Но с того мига, как Госпожа взглянула на меня сквозь зеркало, мои сны изменились. Мне начало сниться то же, что и ей. Порой я плыл сквозь долину средь листвы, диких детей, пляшущих на цветках или танцующих на поверхности стоячей воды, словно та была зеркалом, в тумане сияющей пыли под печальную, тихую музыку. Порой накатывал кошмар, и тогда я становился потерянной, испуганной девочкой, которую настигали чудовища из слизкого мяса, с набухшими членами размером с сучья, трескалась земля и из нее вырастали отекающие слизью губы, которые меня поглощали, отовсюду на меня брызгала густая, скользкая жидкость, лазили по мне какие-то членистоногие жуки, в темноте тянулись ко мне жирные ладони, которые проникали в каждый уголок тела.

Я просыпался тогда с криком и знал, что мы должны петь и усыплять Госпожу, прежде чем ее кошмары ворвутся в долину.

И в этих снах всегда возвращалась ко мне пещера. Черная пещера на склоне горы, пещера, где обитала гигантская слепая змея. Пещера эта пугала меня более всего, и я не знал, почему так.

Однажды ночью во снах все изменилось. Я увидел обычного мужчину в широких черных штанах и в серой куртке с вышитыми круглыми знаками на груди и рукавах, с ножом у бока. Мужчина был худощавым, с короткими красными волосами и крупным носом, похожим на клюв птицы, и я откуда-то его знал. Он появился среди вьющихся, как щупальца, деревьев, лоснящихся от слизи грибов, торчащих, как столпы, из земли, а за спиной его я видел пещеру со слепым змеем. «Время, Филар! – сказал мужчина. – Взгляни на небо, Филар, и проснись!» А потом обернулся и вошел в пещеру, которая так меня пугала.

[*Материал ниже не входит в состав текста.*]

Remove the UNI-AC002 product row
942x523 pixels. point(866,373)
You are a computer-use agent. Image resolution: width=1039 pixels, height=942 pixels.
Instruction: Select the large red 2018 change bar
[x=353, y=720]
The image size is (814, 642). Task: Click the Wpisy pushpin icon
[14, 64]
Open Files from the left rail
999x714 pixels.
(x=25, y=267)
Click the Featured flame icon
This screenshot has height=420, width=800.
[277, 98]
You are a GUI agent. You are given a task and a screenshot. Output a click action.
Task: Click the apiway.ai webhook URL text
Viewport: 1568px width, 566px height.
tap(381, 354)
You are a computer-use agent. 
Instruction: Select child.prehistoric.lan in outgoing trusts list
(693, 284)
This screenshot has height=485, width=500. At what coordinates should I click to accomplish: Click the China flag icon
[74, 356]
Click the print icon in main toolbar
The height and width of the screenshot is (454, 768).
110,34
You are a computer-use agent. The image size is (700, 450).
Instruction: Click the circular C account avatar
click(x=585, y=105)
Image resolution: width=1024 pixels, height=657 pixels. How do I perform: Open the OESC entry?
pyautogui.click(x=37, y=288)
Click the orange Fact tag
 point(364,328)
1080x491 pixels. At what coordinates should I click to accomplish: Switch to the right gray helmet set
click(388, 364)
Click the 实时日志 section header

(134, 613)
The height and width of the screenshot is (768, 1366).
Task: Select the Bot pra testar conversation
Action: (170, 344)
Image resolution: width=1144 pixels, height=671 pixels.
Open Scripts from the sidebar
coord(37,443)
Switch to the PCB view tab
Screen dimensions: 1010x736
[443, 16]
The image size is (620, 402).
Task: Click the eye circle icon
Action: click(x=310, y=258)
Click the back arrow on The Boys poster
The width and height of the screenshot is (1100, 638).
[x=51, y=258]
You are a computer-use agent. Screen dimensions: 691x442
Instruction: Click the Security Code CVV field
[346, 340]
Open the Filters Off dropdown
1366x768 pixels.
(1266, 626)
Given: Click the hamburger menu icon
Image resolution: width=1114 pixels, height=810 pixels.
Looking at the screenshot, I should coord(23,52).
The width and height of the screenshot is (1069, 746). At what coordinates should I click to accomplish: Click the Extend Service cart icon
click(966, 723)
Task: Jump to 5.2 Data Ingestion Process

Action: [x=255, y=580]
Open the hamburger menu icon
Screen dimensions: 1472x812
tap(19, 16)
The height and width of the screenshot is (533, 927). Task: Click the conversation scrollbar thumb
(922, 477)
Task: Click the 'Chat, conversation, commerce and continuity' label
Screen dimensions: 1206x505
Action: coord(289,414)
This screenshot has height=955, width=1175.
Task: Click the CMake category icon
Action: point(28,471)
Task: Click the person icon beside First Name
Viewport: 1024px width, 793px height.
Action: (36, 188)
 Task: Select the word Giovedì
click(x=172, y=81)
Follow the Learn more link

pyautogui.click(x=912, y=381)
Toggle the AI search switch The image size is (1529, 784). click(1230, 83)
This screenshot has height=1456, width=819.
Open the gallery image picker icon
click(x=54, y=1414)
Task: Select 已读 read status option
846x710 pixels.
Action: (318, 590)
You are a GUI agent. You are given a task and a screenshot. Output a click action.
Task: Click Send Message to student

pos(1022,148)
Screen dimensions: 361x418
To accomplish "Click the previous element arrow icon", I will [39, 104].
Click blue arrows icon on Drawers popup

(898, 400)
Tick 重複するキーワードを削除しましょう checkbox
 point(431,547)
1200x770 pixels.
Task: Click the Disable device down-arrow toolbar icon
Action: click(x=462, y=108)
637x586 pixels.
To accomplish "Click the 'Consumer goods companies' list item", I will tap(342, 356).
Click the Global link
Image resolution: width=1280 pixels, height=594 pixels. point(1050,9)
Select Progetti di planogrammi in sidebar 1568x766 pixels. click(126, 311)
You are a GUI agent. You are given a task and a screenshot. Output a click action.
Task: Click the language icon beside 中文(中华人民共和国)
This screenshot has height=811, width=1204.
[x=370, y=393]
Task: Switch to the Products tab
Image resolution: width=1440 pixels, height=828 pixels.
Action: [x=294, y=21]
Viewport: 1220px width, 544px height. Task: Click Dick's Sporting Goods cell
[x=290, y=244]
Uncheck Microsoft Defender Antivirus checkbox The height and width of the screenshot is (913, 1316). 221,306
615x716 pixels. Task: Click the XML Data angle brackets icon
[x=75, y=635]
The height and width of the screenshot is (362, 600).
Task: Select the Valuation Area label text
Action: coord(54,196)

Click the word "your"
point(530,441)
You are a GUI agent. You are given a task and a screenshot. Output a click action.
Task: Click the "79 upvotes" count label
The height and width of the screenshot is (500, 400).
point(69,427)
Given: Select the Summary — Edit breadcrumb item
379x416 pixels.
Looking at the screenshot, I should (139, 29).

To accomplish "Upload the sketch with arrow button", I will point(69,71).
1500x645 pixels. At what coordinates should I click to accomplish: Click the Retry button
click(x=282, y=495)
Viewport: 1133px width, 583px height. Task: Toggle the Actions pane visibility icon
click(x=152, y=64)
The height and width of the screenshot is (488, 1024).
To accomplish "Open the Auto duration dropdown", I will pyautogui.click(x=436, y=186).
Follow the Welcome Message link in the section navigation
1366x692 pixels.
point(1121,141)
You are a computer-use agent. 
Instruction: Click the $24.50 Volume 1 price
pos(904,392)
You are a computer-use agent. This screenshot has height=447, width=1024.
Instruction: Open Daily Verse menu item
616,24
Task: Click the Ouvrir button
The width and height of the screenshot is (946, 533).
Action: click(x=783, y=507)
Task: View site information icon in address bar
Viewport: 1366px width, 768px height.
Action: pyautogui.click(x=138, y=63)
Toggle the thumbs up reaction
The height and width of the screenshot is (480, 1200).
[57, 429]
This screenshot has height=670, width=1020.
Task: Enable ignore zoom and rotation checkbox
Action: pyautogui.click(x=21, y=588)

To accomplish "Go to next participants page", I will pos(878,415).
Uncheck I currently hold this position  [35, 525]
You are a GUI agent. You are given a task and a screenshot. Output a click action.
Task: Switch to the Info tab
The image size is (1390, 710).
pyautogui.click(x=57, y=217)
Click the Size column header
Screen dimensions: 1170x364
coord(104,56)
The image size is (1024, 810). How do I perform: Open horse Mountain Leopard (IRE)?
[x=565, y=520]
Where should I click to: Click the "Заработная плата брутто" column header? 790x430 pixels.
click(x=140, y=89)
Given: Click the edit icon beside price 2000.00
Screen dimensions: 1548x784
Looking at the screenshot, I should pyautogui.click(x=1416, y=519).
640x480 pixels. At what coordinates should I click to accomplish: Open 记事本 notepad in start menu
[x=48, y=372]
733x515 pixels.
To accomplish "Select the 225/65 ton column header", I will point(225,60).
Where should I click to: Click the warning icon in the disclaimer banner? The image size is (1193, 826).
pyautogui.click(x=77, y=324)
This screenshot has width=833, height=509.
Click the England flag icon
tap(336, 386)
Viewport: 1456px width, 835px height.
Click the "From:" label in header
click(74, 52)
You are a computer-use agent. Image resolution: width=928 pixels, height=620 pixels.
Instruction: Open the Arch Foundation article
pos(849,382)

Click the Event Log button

Завтра я и правда проснулся. Иначе, чем всегда. Будто бы проснулся на самом деле. Я увидел Бенкея, как он бродит бесцельно, что-то бормоча себе под нос. Я увидел, что на его спине начинают расти черные перышки. Я схватил его за руки и встряхнул, но он взглянул безо всякого выражения, взял раздвоенную палочку, которую мы употребляли как мотыгу, и пошел на поле. Я не желал – и никто не обратил на это внимания. Прошел поселением и смотрел, словно видел его в первый раз. Я чувствовал смрад грязи и объедков, видел бедные крыши и уродливых существ, путающихся в своих странных конечностях, со сбитыми волосами, полными хвои и мусора, смотрел на мокрые язвы в тех местах, где вырастали у них из спины потрепанные крылья, на искалеченные узловатые пальцы и губы, из-под которых торчали острые звериные клыки. В долине дети перестали расти, а потому навсегда оставались маленькими, злобными существами, которые бегали сами по себе. Я же с тех пор избегал их, а теперь увидел, что лица у них безумные и покрытые коркой грязи, что их неисчислимые ранки гноятся, а в глазах таится голод.

А потом я взошел на склон горы, минуя поля и рощу, так высоко, как только сумел, и уселся там, глядя на север.